Microsoft 365 Copilotの機能
Microsoft 365 Copilotは、これまでのMicrosoft 365に、OpenAI社のLLM(自然言語処理モデル)「GPT-4」が組み込まれた新しいAIサービスです。Microsoft 365 Copilotでは何ができて、どのような機能を持っているのでしょうか?
ここでは、Microsoft 365の各アプリと連携することによって何が実現できるのかを列挙していきます。
【参考】:Introducing Microsoft 365 Copilot | Microsoft 365 Blog
いつから使える?
Windows CopilotはWindows11の更新プログラムを適用するだけでただちに利用できますが、Microsoft 365 Copilotはいつから利用できるのでしょうか?
Microsoftによると11月1日以降のリリースより利用できるようになります。
日本語版のCopilotも同時に利用できる予定です。利用料金については月額30ドルと公表されていますが、円での料金は未発表です。また、クラウド版に移行することでCopilot機能が利用できるようになります。
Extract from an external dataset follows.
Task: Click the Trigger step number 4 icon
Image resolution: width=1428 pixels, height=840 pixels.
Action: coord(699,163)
さらに、個人から法人まで様々な利用形態、料金体系が用意されていますので、ニーズにあった形で柔軟に利用することができます。
Wordとの連携
Word上で指示に従って文章作成や編集、要約、創作などを行ってくれます。作成済みのドキュメントの推敲を行い、書き換えることも可能です。また文章のトーンについて、専門的や情熱的、カジュアルな口調などが選択でき、利用場面に即した文章の生成をしてくれます。
Excelとの連携
Excel上でデータ分析と探索を支援してくれます。データセットに関して質問をすると、Copilotがモデルを生成してデータの相関関係を明らかにしたり、What-if シナリオを提案したりしてくれます。またデータから傾向を把握し、グラフなどによる視覚化や要因分析などもしてくれます。
PowerPointとの連携
PowerPoint では、Wordなどで作成した文章からイラストやアニメーション、コメントなどを作成してくれますので、手の掛かる資料作成も簡単に行えるようになります。また作成した資料を要約し、会議や講演参加者への招待文や配布資料まで作成してくれます。
Outlookとの連携
Outlookでは受信メールから、返信が必要なメールを選別し、返信文案を作成することができます。また何度もやりとりしたメールのスレッドを要約したり、簡単なパラメータを与えるだけで最適なビジネスメールの文案を作成したりすることができます。
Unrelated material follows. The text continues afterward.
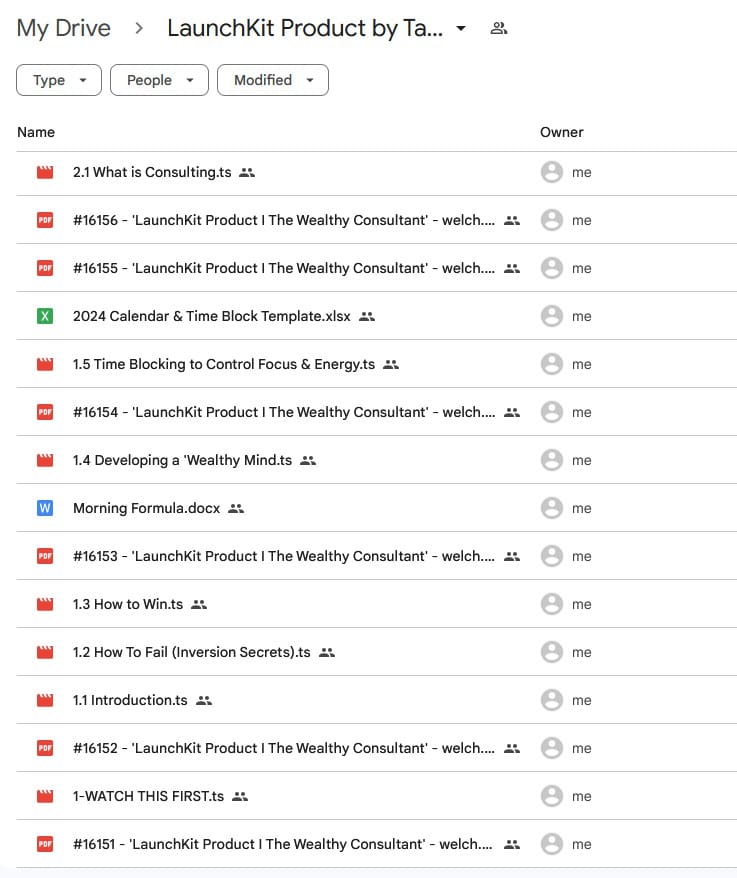Select 1.5 Time Blocking to Control Focus file
The width and height of the screenshot is (737, 878).
coord(223,364)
ビジネスでは大量のメール処理に膨大な時間を費やしてしまうケースがありますが、Copilotを活用することで、メール処理の時間を大幅に削減することが可能になります。
Teamsとの連携
TeamsではCopilotによる効果的な会議の開催をサポートし、ミーティング内容の要約を行ってくれます。さらに会議に参加できなかったメンバーに議事内容を伝えたり、ユーザのスケジュールやプロジェクトの進捗に応じて次回会議の日程や議題の提案まで行ったりすることができます。
OneNoteとの連携
Microsoft OneNoteと Copilotを連携させることで、メモを要約したり、メモから実行可能なToDoリストを作成したり、イベントや会議などのプランを設計したりすることが可能になり、OneNoteがさらに効率的に利用できるようになります。
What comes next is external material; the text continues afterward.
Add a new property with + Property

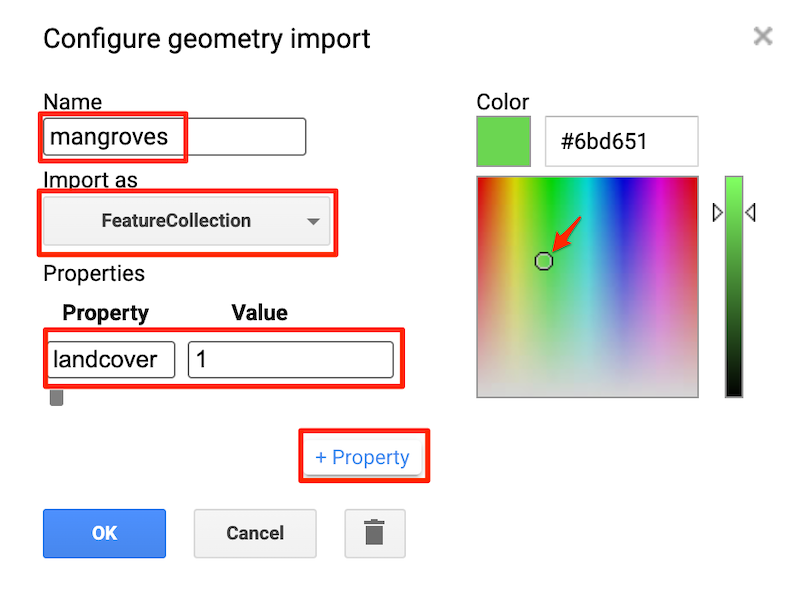click(x=362, y=457)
【参考】:OneNote での Microsoft 365 Copilot 【参考】:Microsoft OneNote デジタル ノート アプリ | Microsoft 365
Microsoft Copilotを活用しよう
ここまで、Microsoft Copilotの概要や機能について解説しました。Windows Copilotは、MicrosoftがWindows 11を対象に導入を進めているAIアシスタント機能です。 またMicrosoft 365 Copilotは、Word・Excel・PowerPointなどのMicrosoft Office製品を強力にサポートする生成AIです。
どちらも活用することで、パソコンの操作から各種事務作業まで大きく改善し、効率化が図れるでしょう。これまでChatGPTなどの生成AIは様々な利用方法が検討され、多くの話題を提供してきましたが、いよいよそのアイデアが現実のものとなって、私たちの仕事を大きく変えていくでしょう。
このMicrosoft Copilotのリリースを機に、ぜひ活用してみてください。